## Task description
All records after this line are to be returned verbatim.

(Stored data entries)

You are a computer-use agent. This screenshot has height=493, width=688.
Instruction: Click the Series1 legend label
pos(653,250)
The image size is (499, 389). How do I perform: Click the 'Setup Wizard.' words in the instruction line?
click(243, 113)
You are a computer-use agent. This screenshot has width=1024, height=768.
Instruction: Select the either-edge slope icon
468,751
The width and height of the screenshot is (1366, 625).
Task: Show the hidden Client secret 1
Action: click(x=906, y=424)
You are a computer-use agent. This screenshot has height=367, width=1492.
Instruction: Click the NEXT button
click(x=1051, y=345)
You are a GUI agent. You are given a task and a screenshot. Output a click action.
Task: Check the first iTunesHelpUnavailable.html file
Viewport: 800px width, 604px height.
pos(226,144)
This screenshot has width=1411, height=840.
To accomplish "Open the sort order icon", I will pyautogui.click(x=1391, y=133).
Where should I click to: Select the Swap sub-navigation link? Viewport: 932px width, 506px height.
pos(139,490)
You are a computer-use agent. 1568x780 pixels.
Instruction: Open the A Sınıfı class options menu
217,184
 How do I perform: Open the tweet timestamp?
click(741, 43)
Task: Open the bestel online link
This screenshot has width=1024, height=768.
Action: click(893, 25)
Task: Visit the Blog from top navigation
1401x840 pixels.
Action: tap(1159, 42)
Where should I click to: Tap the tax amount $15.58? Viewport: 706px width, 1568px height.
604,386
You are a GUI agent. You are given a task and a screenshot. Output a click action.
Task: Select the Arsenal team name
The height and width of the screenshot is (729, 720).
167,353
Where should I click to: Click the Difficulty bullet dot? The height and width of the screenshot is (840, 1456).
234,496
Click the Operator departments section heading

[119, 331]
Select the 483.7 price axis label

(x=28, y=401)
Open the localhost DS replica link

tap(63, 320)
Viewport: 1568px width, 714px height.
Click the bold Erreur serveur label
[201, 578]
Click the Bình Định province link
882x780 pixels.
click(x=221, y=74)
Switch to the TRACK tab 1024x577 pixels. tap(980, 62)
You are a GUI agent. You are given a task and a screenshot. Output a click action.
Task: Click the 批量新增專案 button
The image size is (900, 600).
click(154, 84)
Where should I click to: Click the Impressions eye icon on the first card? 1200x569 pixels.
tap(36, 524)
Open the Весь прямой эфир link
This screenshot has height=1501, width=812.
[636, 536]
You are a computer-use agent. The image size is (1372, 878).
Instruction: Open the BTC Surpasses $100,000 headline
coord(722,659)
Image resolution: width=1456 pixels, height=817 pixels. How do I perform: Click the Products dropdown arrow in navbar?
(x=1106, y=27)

## Written answer
You are a computer-use agent. This screenshot has height=493, width=688.
Instruction: Click the Series1 legend label
pos(653,250)
The image size is (499, 389). How do I perform: Click the 'Setup Wizard.' words in the instruction line?
click(243, 113)
You are a computer-use agent. This screenshot has width=1024, height=768.
Instruction: Select the either-edge slope icon
468,751
The width and height of the screenshot is (1366, 625).
Task: Show the hidden Client secret 1
Action: click(x=906, y=424)
You are a computer-use agent. This screenshot has height=367, width=1492.
Instruction: Click the NEXT button
click(x=1051, y=345)
You are a GUI agent. You are given a task and a screenshot. Output a click action.
Task: Check the first iTunesHelpUnavailable.html file
Viewport: 800px width, 604px height.
pos(226,144)
This screenshot has width=1411, height=840.
To accomplish "Open the sort order icon", I will pyautogui.click(x=1391, y=133).
Where should I click to: Select the Swap sub-navigation link? Viewport: 932px width, 506px height.
pos(139,490)
You are a computer-use agent. 1568x780 pixels.
Instruction: Open the A Sınıfı class options menu
217,184
 How do I perform: Open the tweet timestamp?
click(741, 43)
Task: Open the bestel online link
This screenshot has width=1024, height=768.
Action: click(893, 25)
Task: Visit the Blog from top navigation
1401x840 pixels.
Action: tap(1159, 42)
Where should I click to: Tap the tax amount $15.58? Viewport: 706px width, 1568px height.
604,386
You are a GUI agent. You are given a task and a screenshot. Output a click action.
Task: Select the Arsenal team name
The height and width of the screenshot is (729, 720).
167,353
Where should I click to: Click the Difficulty bullet dot? The height and width of the screenshot is (840, 1456).
234,496
Click the Operator departments section heading

[119, 331]
Select the 483.7 price axis label

(x=28, y=401)
Open the localhost DS replica link

tap(63, 320)
Viewport: 1568px width, 714px height.
Click the bold Erreur serveur label
[201, 578]
Click the Bình Định province link
882x780 pixels.
click(x=221, y=74)
Switch to the TRACK tab 1024x577 pixels. tap(980, 62)
You are a GUI agent. You are given a task and a screenshot. Output a click action.
Task: Click the 批量新增專案 button
The image size is (900, 600).
click(154, 84)
Where should I click to: Click the Impressions eye icon on the first card? 1200x569 pixels.
tap(36, 524)
Open the Весь прямой эфир link
This screenshot has height=1501, width=812.
[636, 536]
You are a computer-use agent. The image size is (1372, 878).
Instruction: Open the BTC Surpasses $100,000 headline
coord(722,659)
Image resolution: width=1456 pixels, height=817 pixels. How do I perform: Click the Products dropdown arrow in navbar?
(x=1106, y=27)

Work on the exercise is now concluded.